Now, to fight for the budget and its application, but those, as we say in this country “are another hundred pesos”. A consensus among the Honduran political class in favor of women was the least we expected, but it was achieved. 

The following day, the 8th, was not only the International Women’s Day, but, for Hondurans, another important day: the trial of Juan Orlando Hernandez (JOH), former Honduran president, accused and extradited by the United States, on charges of drug introduction and trafficking in that country. One of the most nefarious actors of our history was going to be judged by one of the greatest powers in the world, obtaining perhaps, the justice that could not be accessed in the national courts. It is true that JOH, as he is popularly known, was not one of the protagonists of the 2009 coup d’état, but he did take advantage of its consequences, after the mediating government of Pepe Lobo, to consolidate what was called a “narco-state” where repression of defenders and the population in general was the order of the day. The transit routes quickly became drug trafficking routes, where organized crime ruled and imposed its rules. In this context, disappearances and femicides were an important part of this “state of terror”, since women were a bargaining chip, as revenge to third parties or simply as a failure of the last link in a crime chain that uses and violates them. The figures rose in a scandalous way, becoming the country with more femicides in Latin America, a place that remains today.  JOH had imposed in turn, leaders and operators of justice that not only allowed him to act without blemish in the narco activity, but also allowed him to “legalize” the re-election. 
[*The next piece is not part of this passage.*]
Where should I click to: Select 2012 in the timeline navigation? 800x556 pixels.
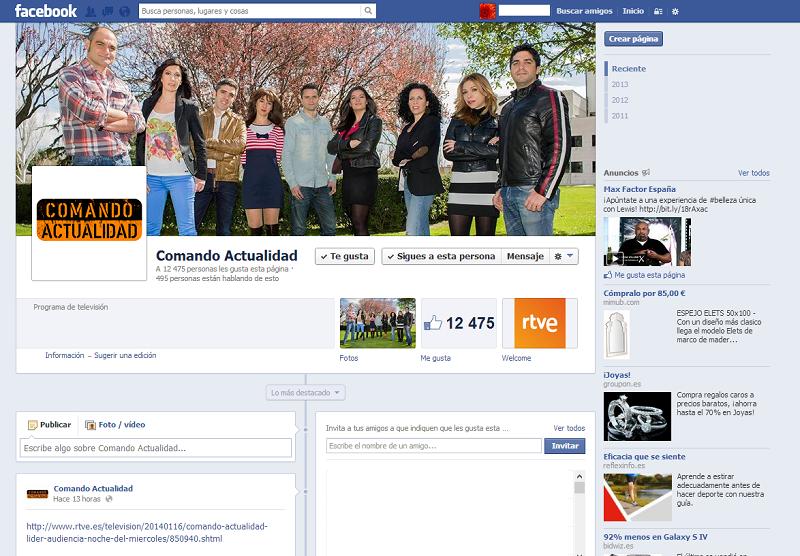[620, 100]
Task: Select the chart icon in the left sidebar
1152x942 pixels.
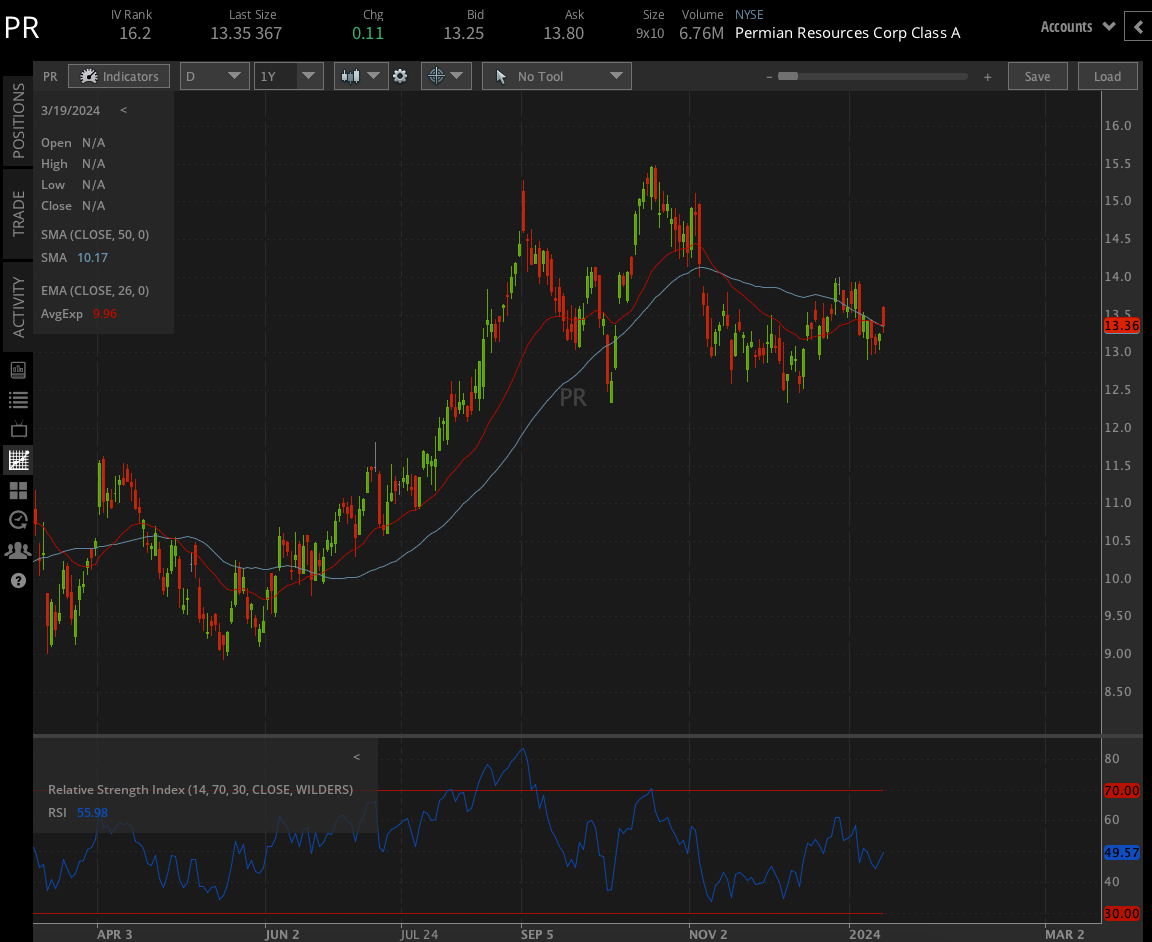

“Legalize” is in quotation marks because our Constitution does not allow such re-election and I believe this situation is the same in all Central American countries. But if Juan Orlando is guilty of something, it is to install cynicism in the isthmus, with a ruling of the Constitutional Court endorsing the re-election (yes, Bukele and Ortega style) after having appeared publicly and on national television, saying that he was not going to do it and that whoever mentioned the subject, would be the object of denunciation. At the end of his eight years in office he left a country in ruins, with most of his government’s acolytes fleeing to other countries such as Nicaragua and himself, handcuffed and surrendering to the US justice system. 

That March 8, when we heard the word “guilty”, many of us did not celebrate, because more was needed in this country so lacking in everything, even, at times, tenderness. However, it was a good day, because although he was not tried in the Honduran courts, most of the people felt something like justice. Something akin to saying, here we are sisters disappeared and murdered, we went as far as we could. Berta Cáceres and Gladys Lanza, a little bit of justice was done.

We hope that this will be an example for other Central American leaders, dictators who aspire to be eternal in their lands: all regimes fall, sooner or later, even those that seem stronger. While we, feminists, celebrate, because however, we took another step, we advanced and with us, generations, hundreds of women and men, who will have ways out of the violence and will know that it is possible the trial, that so far away for us. We are because we are standing between hope and joy, survivors of terror and sometimes, only sometimes, we can feel something like justice. 

Jessica Isla: Honduran, she is a journalist, writer, researcher, and activist with Feminists in Resistance in Tegucigalpa.